Air Jordan 15 by Donovon Dinneen (2018)
Not to be confused with the popular “Wings” series of Air Jordans, this black and gold rendition of the Air Jordan 15 by Donovon Dinneen draws its inspiration from a much different source: anime. Dragon Ball Z, Dinneen’s favorite anime, comes to life on the Air Jordan 15 with a Super Shenron-inspired look that is nothing short of regal. The black suede is embossed with Shenron’s dragon scales while nods to Dinneen’s birthday and the Japanese symbol of protection are also included.
Nike Zoom Pegasus Turbo 2 by Sawyer Miller (2019)
A competitive gymnast in training, Sawyer Miller underwent extensive treatment at Doernbecher. However, his elementary classmates and teachers came up with a surprise for him. Each Friday, they’d wear green “Team Sawyer” tees with a panda bear (his favorite animal) on them.
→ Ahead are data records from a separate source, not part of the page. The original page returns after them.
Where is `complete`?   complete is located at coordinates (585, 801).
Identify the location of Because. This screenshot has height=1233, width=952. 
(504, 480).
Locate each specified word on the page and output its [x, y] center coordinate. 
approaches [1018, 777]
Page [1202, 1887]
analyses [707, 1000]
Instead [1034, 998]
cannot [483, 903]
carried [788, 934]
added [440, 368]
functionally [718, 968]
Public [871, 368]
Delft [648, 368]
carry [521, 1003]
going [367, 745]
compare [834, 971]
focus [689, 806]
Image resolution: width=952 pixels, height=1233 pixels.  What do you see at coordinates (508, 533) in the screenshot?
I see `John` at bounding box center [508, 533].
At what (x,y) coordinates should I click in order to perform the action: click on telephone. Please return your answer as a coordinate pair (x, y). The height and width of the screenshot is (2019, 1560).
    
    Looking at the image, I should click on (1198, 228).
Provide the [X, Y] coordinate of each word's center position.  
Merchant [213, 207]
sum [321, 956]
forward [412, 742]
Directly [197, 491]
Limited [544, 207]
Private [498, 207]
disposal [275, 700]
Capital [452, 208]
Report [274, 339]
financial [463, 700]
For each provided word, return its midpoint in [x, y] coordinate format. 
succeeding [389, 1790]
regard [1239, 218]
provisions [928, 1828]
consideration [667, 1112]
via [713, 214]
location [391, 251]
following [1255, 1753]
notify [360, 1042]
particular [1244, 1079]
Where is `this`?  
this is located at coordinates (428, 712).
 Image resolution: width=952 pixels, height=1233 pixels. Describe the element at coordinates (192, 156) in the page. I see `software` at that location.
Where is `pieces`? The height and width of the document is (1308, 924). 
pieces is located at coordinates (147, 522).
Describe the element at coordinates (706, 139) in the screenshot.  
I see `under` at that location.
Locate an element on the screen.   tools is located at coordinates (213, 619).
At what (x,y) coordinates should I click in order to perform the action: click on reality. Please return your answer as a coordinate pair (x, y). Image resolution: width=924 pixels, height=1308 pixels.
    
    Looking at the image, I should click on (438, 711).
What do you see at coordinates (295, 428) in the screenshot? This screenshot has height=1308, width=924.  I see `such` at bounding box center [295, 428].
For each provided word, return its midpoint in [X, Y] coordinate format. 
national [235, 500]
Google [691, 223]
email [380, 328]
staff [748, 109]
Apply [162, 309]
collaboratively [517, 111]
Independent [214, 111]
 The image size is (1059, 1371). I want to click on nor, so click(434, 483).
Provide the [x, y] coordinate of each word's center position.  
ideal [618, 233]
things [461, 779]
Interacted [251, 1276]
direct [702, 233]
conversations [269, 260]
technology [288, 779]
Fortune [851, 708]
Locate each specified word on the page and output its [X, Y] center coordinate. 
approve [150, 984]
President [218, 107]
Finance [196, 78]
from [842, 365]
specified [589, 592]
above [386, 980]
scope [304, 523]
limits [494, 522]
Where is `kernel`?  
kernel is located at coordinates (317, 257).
Carrying this tribute over to his design on the Zoom Pegasus Turbo 2, a cute panda eating a Swoosh is depicted at the lateral midfoot. Another fun reference comes courtesy of the handstand silhouette at the heel, nodding to Miller’s handstand celebration at every check-up that resulted in a clean brain scan.
Nike LeBron 19 by Sam David Phelps (2022)
Lightning struck with Sam David Phelps’ energetic take on the Nike LeBron 19. Equipped with bolts throughout its upper, the energy is channeled through Phelps’ “Never Back Down” motto that is written at the lateral heel in white. Metallic gold panels further enliven the shoe as Phelps’ own fiery wheelchair logo is on display at the tongue. Additional callouts to Phelps are included at the heel, tongue and unique sockliner, resulting in a special rendition of his favorite athlete’s signature shoe.
Nike Zoom Vomero 5 by Jaren Heacock (2023)
Jaren Heacock always dreams big and invited sneakerheads to do the same with the creation of his take on the Nike Zoom Vomero 5. Utilizing a Velcro system at the upper, various patches included with the shoe offer ample customization options — ranging from pixelated Swooshes to Swoosh-shaped dragons and “Team J” callouts, referencing the first letter of his siblings. The pixel graphics are a nod to his favorite game — Minecraft — and its dragon-inspired design honors Heacock’s Chinese heritage.